The political horse-trading will get underway in Westminster today as Britain dusts itself down after the most unpredictable election for a generation, but will whoever occupies Number 10 and the Cabinet table change the country's relationship with China?
No. That's the simple answer.
Early indications show it is likely David Cameron will remain as Prime Minister, although the party who will prop up his coalition to give him the votes he needs for a majority in the House of Commons will shift from the decimated Liberal Democrats. But will Nicola Sturgeon's Scottish National Party want to get into bed with the Tories?
For Britain and China though, it will be a case of 'as you were'. UK PLC needs a relationship with the Middle Kingdom, but the ties are purely economic. Sure, Prince William was a visitor a couple of months back, but the purpose of that was to grease the wheels of trade.
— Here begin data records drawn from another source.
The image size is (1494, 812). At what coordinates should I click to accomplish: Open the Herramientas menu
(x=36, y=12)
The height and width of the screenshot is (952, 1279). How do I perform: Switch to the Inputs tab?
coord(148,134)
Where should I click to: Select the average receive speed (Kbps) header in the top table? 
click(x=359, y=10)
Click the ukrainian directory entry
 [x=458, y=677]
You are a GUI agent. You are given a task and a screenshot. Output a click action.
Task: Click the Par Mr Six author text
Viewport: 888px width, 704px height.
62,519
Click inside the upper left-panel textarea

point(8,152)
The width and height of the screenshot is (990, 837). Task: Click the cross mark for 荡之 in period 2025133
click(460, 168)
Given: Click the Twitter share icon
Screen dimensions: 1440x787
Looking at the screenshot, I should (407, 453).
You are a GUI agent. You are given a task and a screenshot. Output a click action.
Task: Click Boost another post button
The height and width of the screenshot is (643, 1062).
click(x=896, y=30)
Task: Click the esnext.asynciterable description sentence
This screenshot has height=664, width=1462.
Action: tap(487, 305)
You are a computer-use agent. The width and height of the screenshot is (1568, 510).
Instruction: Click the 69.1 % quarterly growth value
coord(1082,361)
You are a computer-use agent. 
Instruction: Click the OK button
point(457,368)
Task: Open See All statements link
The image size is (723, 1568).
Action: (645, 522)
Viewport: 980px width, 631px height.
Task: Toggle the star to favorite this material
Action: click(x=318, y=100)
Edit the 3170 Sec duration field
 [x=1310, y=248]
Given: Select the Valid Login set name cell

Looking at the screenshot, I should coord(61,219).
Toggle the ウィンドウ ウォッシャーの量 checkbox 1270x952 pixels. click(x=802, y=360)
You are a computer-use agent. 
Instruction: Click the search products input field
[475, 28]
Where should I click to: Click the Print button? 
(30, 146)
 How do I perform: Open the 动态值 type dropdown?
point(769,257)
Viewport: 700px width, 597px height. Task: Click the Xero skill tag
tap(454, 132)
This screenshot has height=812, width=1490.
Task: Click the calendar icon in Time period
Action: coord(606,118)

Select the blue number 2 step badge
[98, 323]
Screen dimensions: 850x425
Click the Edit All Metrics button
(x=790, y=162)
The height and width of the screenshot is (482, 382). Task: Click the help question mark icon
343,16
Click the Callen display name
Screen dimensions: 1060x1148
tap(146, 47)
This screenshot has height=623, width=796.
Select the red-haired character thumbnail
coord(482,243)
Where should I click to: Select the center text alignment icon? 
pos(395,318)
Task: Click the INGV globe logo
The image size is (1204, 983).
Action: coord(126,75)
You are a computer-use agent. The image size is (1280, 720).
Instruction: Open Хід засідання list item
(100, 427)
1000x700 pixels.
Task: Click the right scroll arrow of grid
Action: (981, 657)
Likewise, when Chancellor of the Exchequer George Osborne, the UK's Finance Minister, took a trip to Beijing in late 2013, the aim was to promote business and investment between the two countries.
British governments of whatever persuasion know they need to improve economic ties with China. There might be the occassional concern raised about internet censorship or human rights, but there is no desire on either side to have anything like the 'Special Relationship' the UK enjoys with the USA.
No, things are strictly business, and will remain so whoever gets into Downing Street.